Madde kullanım bozukluğundaki sosyal risk faktörlerinden biri çocuğun yetiştiği ortamdır. Bu bağlamda araştırmalar madde kullanım bozukluğu olan ergen ve genç yetişkinlerin ailesini nasıl algıladığı üzerinde durmaktadır.

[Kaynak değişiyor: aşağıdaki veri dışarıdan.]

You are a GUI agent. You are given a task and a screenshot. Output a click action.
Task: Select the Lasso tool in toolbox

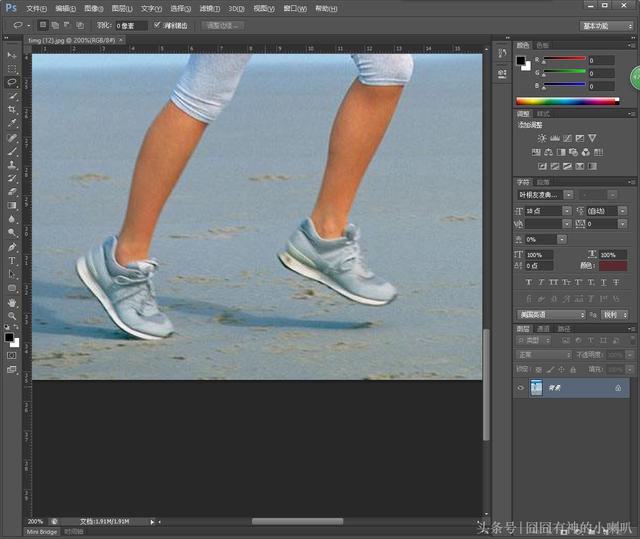point(12,82)
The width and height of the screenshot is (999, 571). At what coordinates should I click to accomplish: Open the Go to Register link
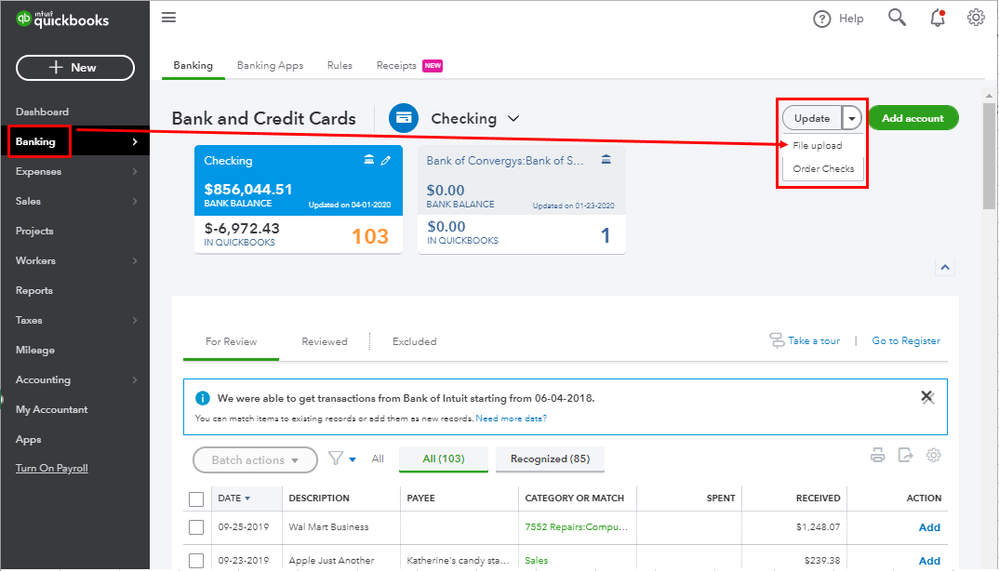pos(906,341)
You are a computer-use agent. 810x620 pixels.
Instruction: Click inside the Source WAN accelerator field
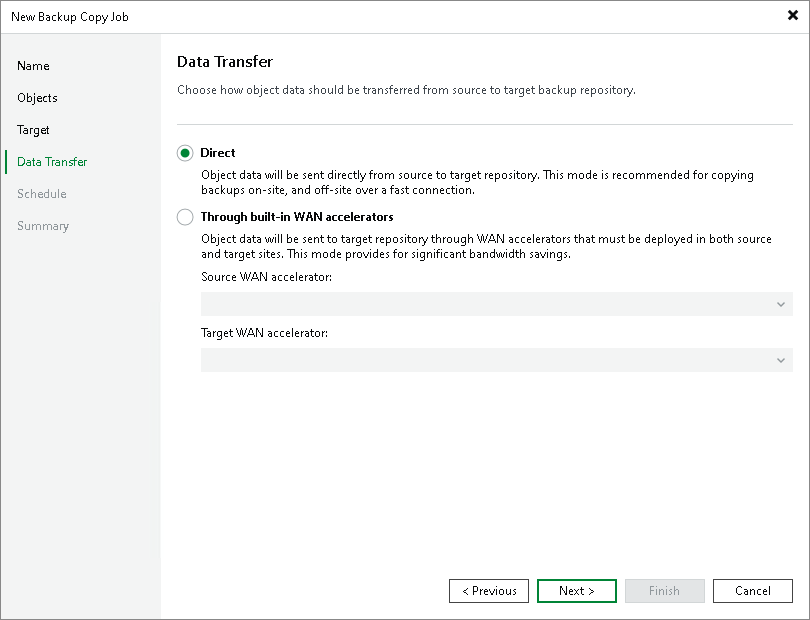pyautogui.click(x=480, y=303)
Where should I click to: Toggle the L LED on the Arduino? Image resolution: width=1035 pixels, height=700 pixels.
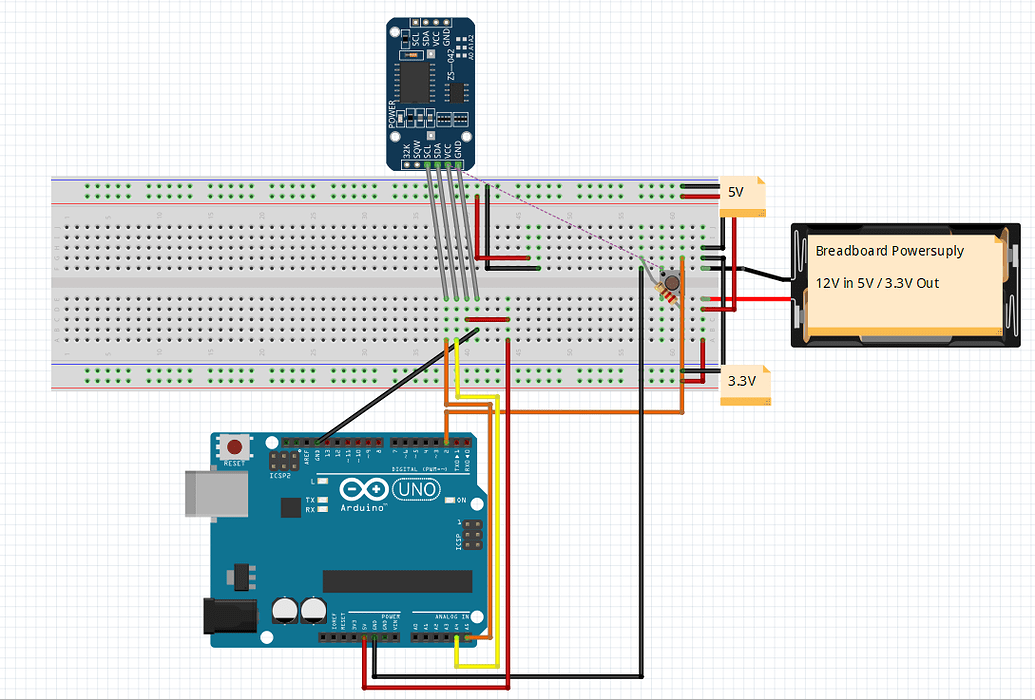pos(323,480)
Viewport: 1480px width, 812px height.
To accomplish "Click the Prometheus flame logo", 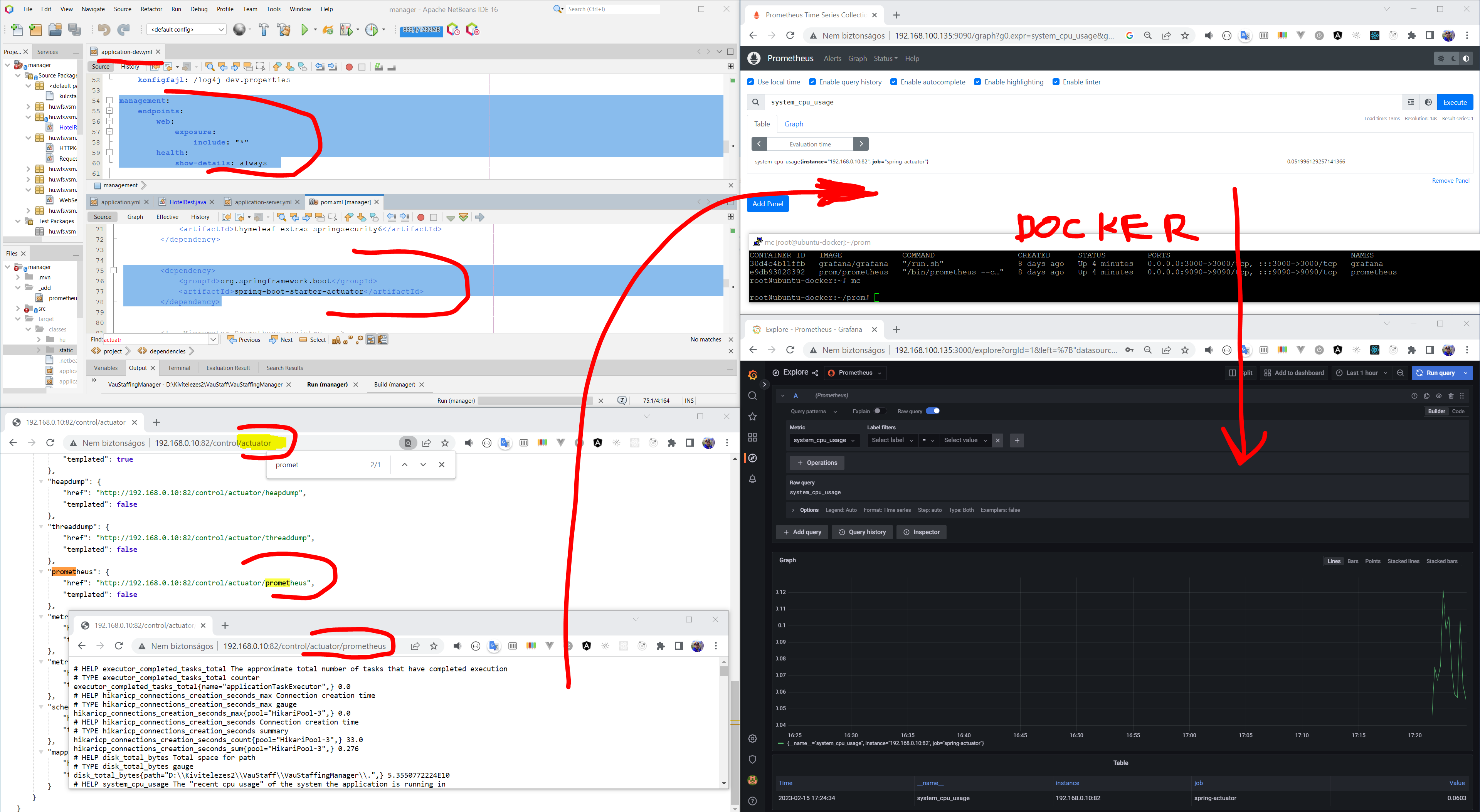I will 753,57.
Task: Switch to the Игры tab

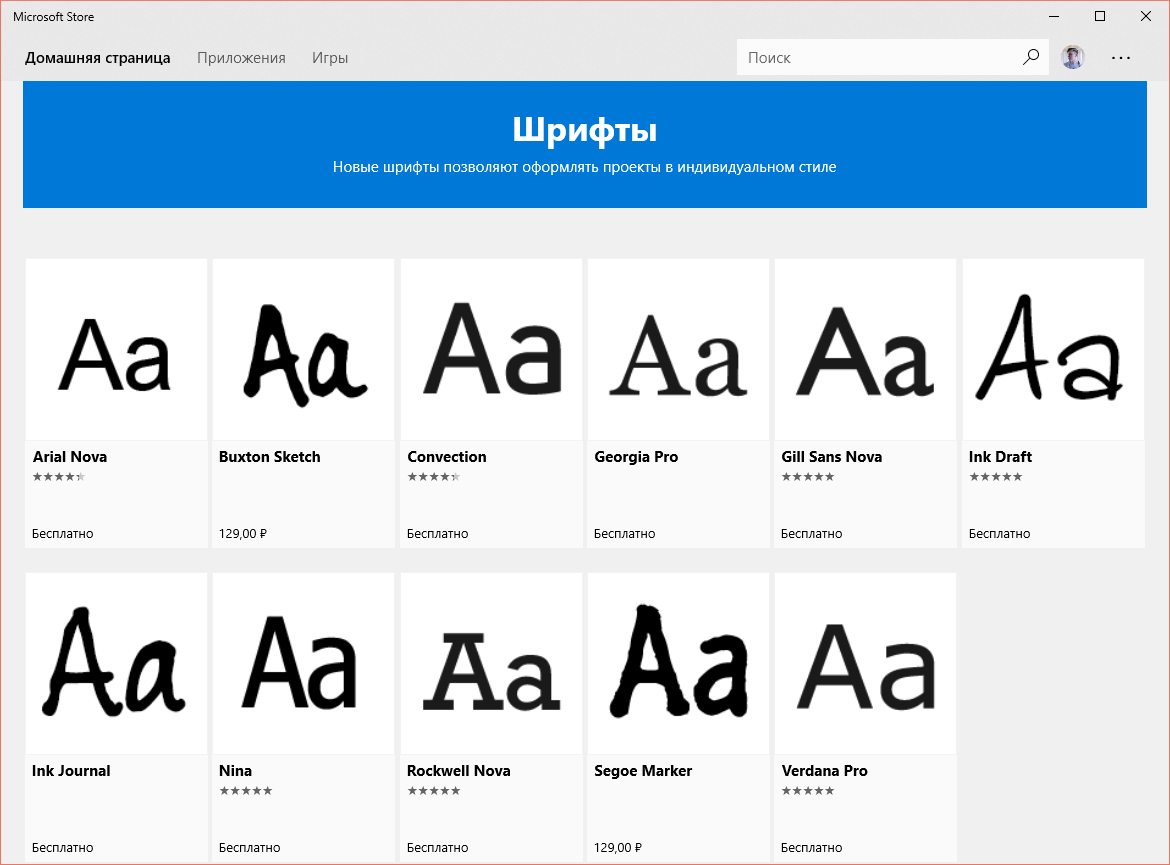Action: click(x=330, y=58)
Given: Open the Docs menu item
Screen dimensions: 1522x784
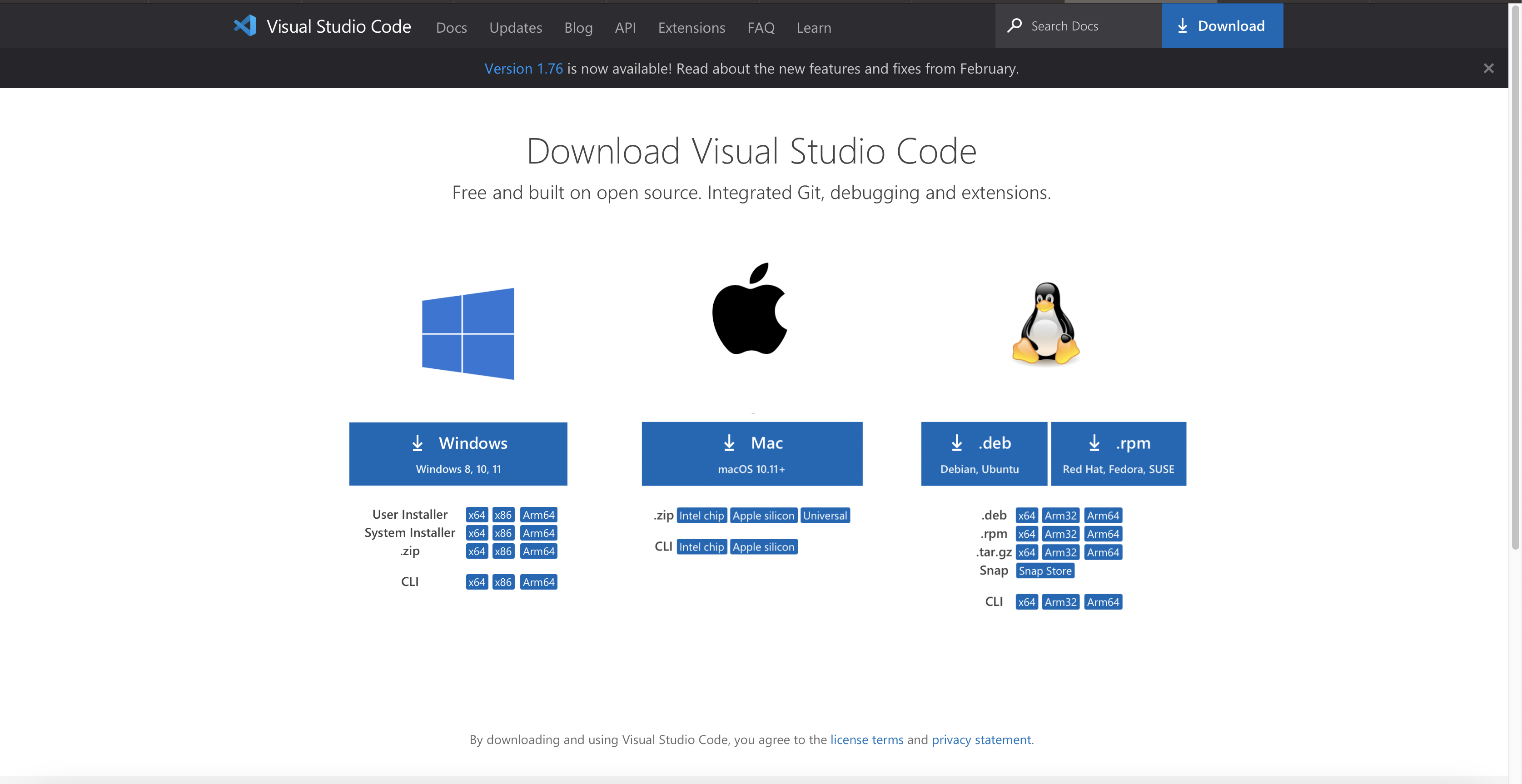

Bu çalışmanın temel amacı, madde kullanım bozukluğu olan ve olmayan genç yetişkinlerin anne ve babalarından algıladıkları kabul ve reddi, yetiştikleri aile ortamındaki ebeveynlik stillerini nasıl algıladıklarını ve yetişilen ortamın oluşturduğu düşünülen benlik saygısını karşılaştırmaktır.

Araştırmanın bulgularına göre, madde kullanım bozukluğu olan katılımcıların olmayanlara göre, annelerinden ve babalarından daha fazla ret, soğukluk/şefkat eksikliği, düşmanlık/saldırganlık,

(11)

ihmal/kayıtsızlık ve ayrışmamış ret algılamaktadırlar. Bununla birlikte, madde kullanım bozukluğu olan genç yetişkinler anne ve babalarından daha fazla kontrol algısına sahiptir. Benlik saygıları da madde kullanım bozukluğu olmayan katılımcılardan anlamlı olarak daha düşük bulunmuştur. Çocuk Yetiştirme Stillerini’nin boyutları açısından karşılaştırma yapıldığında, madde kullanım bozukluğu olan genç yetişkinlerin annelerinden ve babalarından algıladıkları kabul/ilgi daha düşük bulunmuş, algılanan sıkı denetim/kontrol ise daha yüksek bulunmuştur. ÇYS kategorileri açısından bakıldığında, madde kullanım bozukluğu olan genç yetişkinler annelerini ve babalarını otoriter algılarken, madde kullanım bozukluğu olmayan genç yetişkinler annelerini ve babalarını daha çok izin verici/şımartan olarak algılamaktadırlar.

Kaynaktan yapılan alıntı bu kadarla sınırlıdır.